◆ **STATED PROBLEM**: Extract every line of the items below that contains the string "width", and copy each such line in full.

-- RECORD LIST start --

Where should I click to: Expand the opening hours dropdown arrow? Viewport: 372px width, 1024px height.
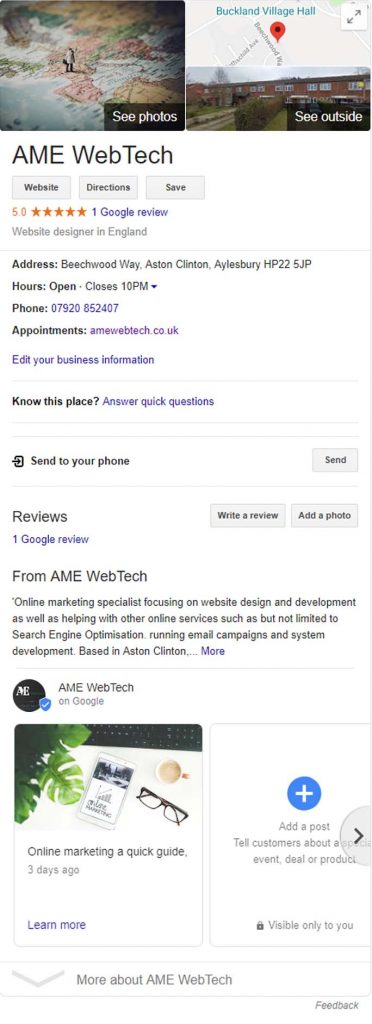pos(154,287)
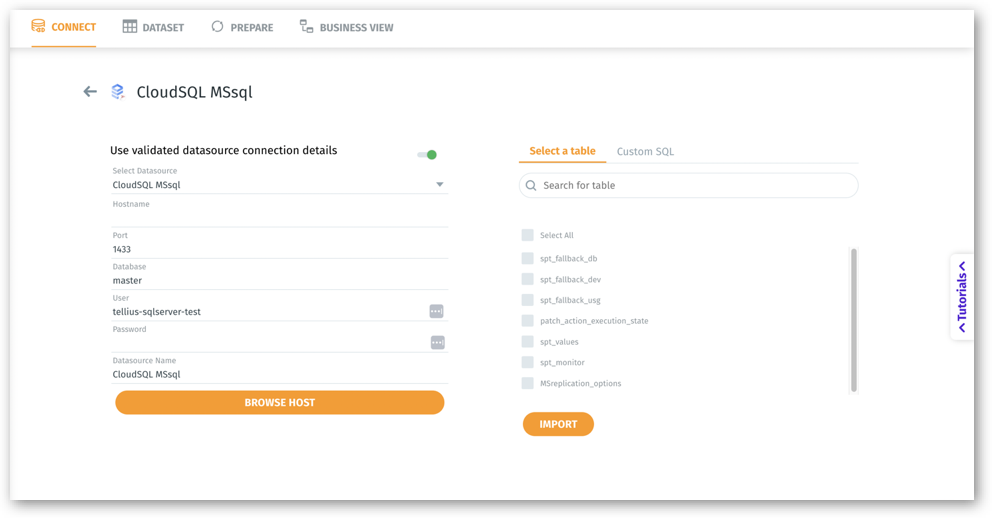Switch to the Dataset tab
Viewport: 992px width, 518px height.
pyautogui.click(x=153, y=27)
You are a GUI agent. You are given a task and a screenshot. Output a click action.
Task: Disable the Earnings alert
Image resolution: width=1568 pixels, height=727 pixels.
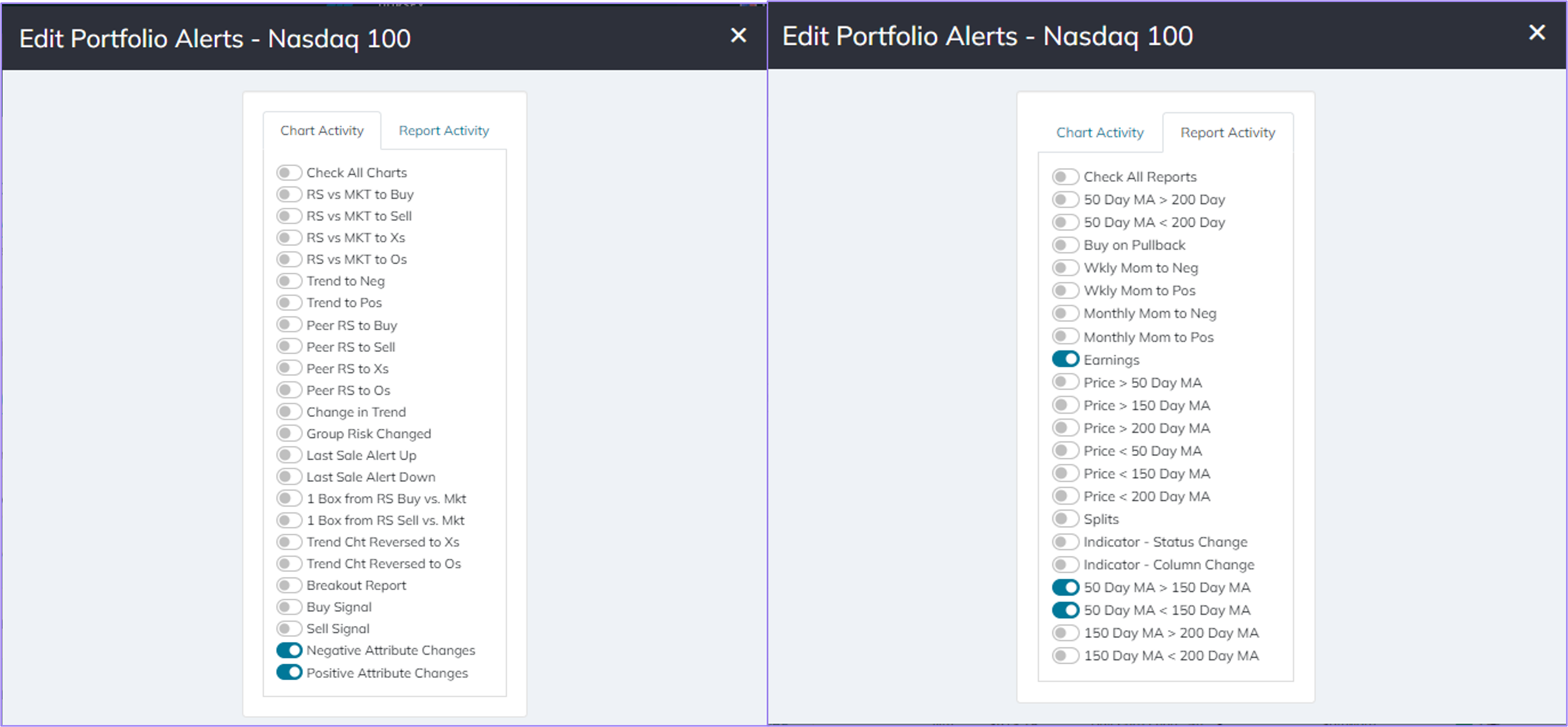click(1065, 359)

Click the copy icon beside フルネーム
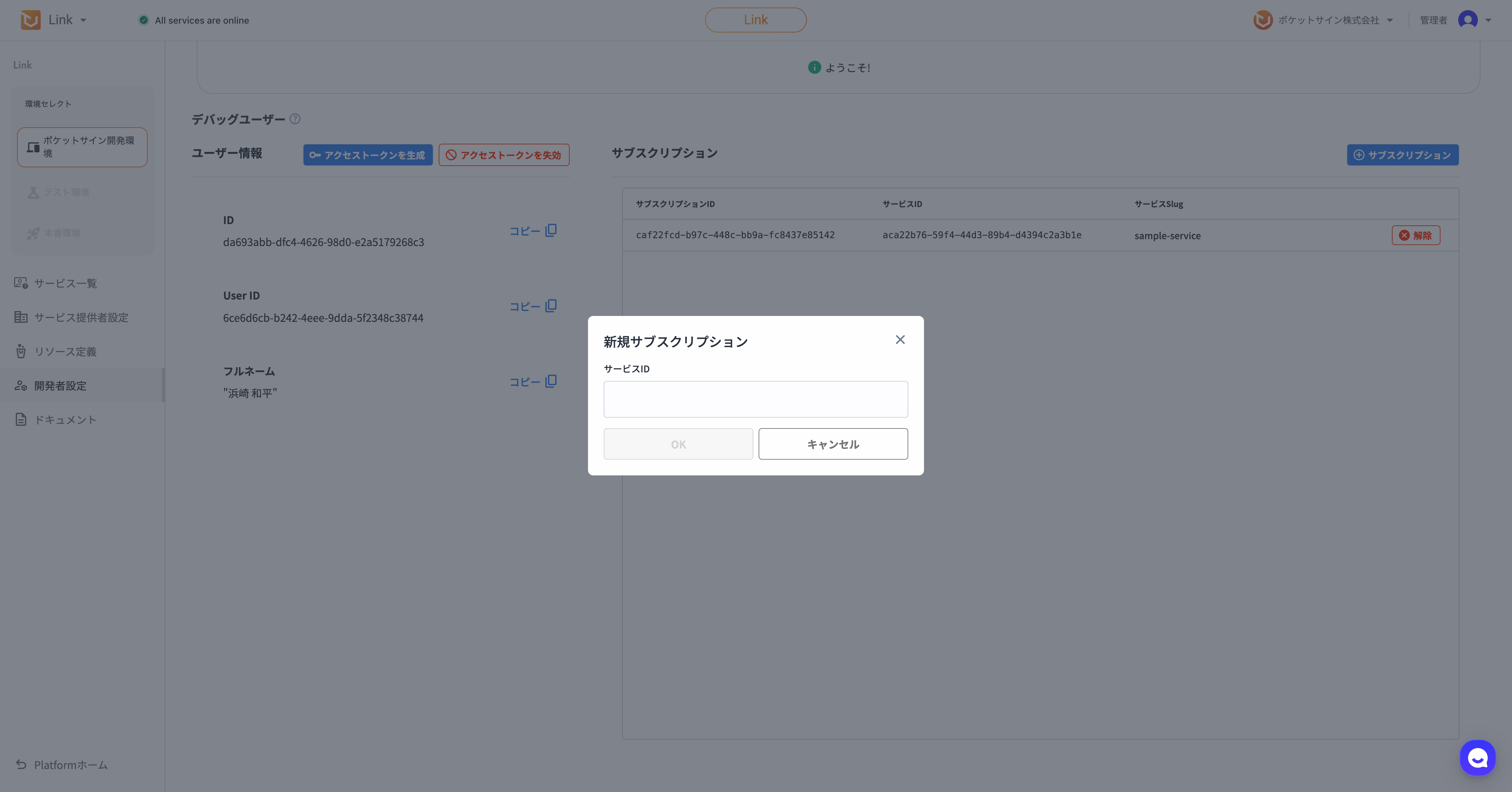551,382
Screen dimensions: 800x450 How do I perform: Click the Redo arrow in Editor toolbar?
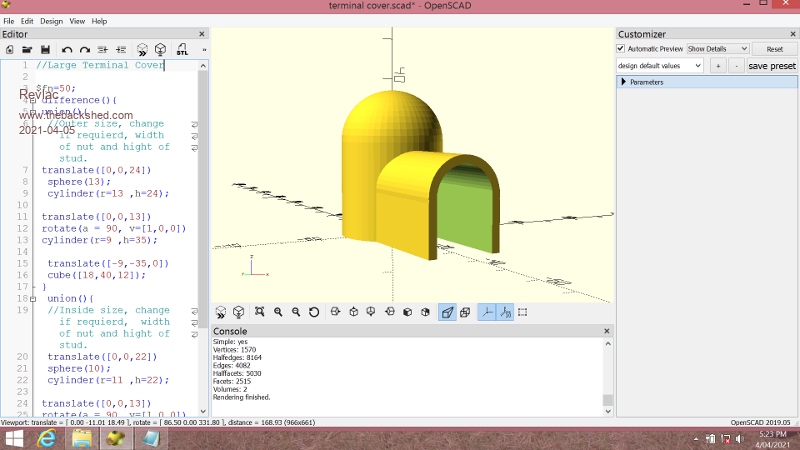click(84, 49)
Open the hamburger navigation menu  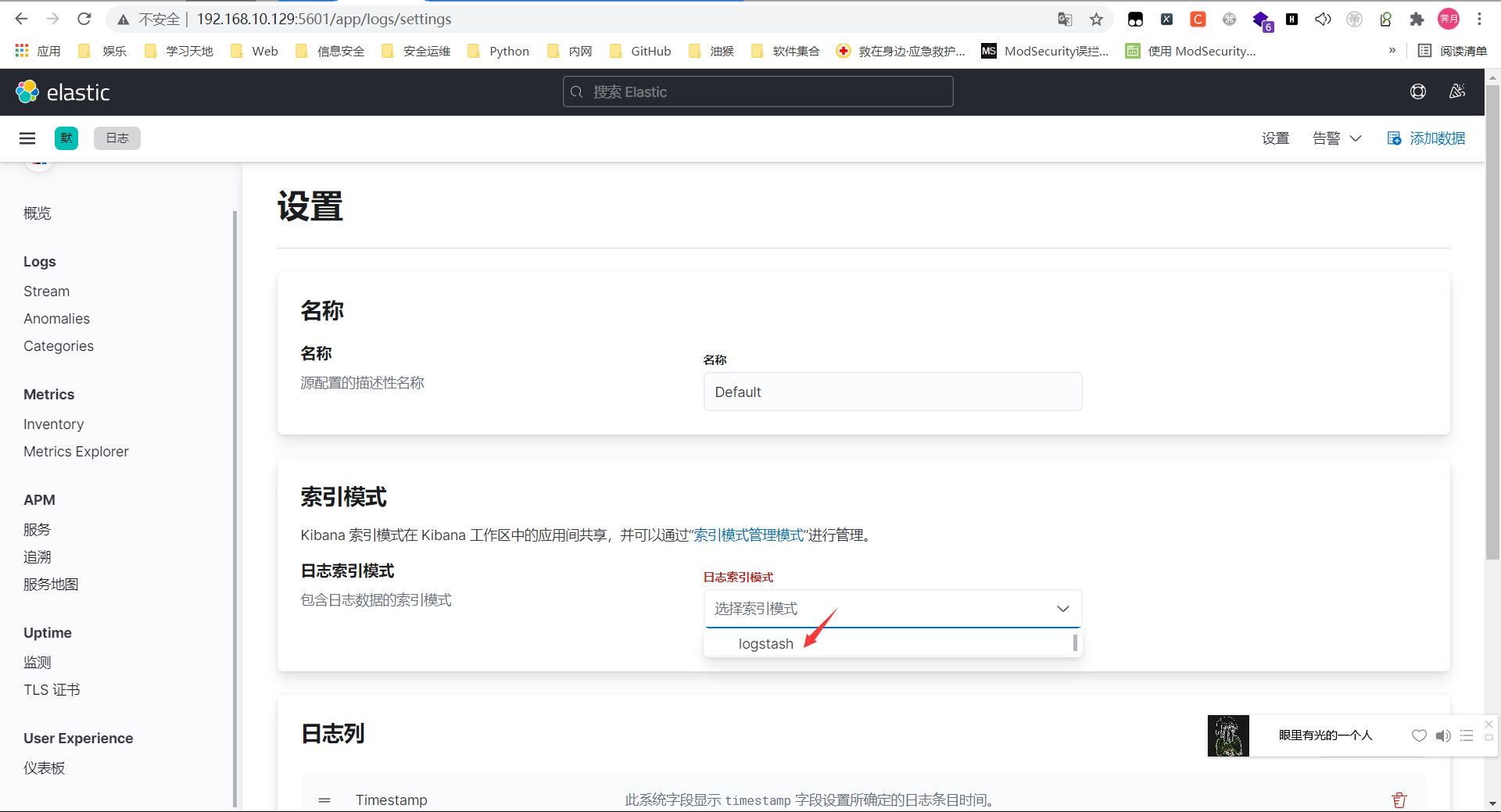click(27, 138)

-- RECORD LIST end --

◆ **THE RESULT**:
Where should I click to: Expand the opening hours dropdown arrow? Viewport: 372px width, 1024px height.
Viewport: 992px width, 518px height.
Image resolution: width=1568 pixels, height=727 pixels.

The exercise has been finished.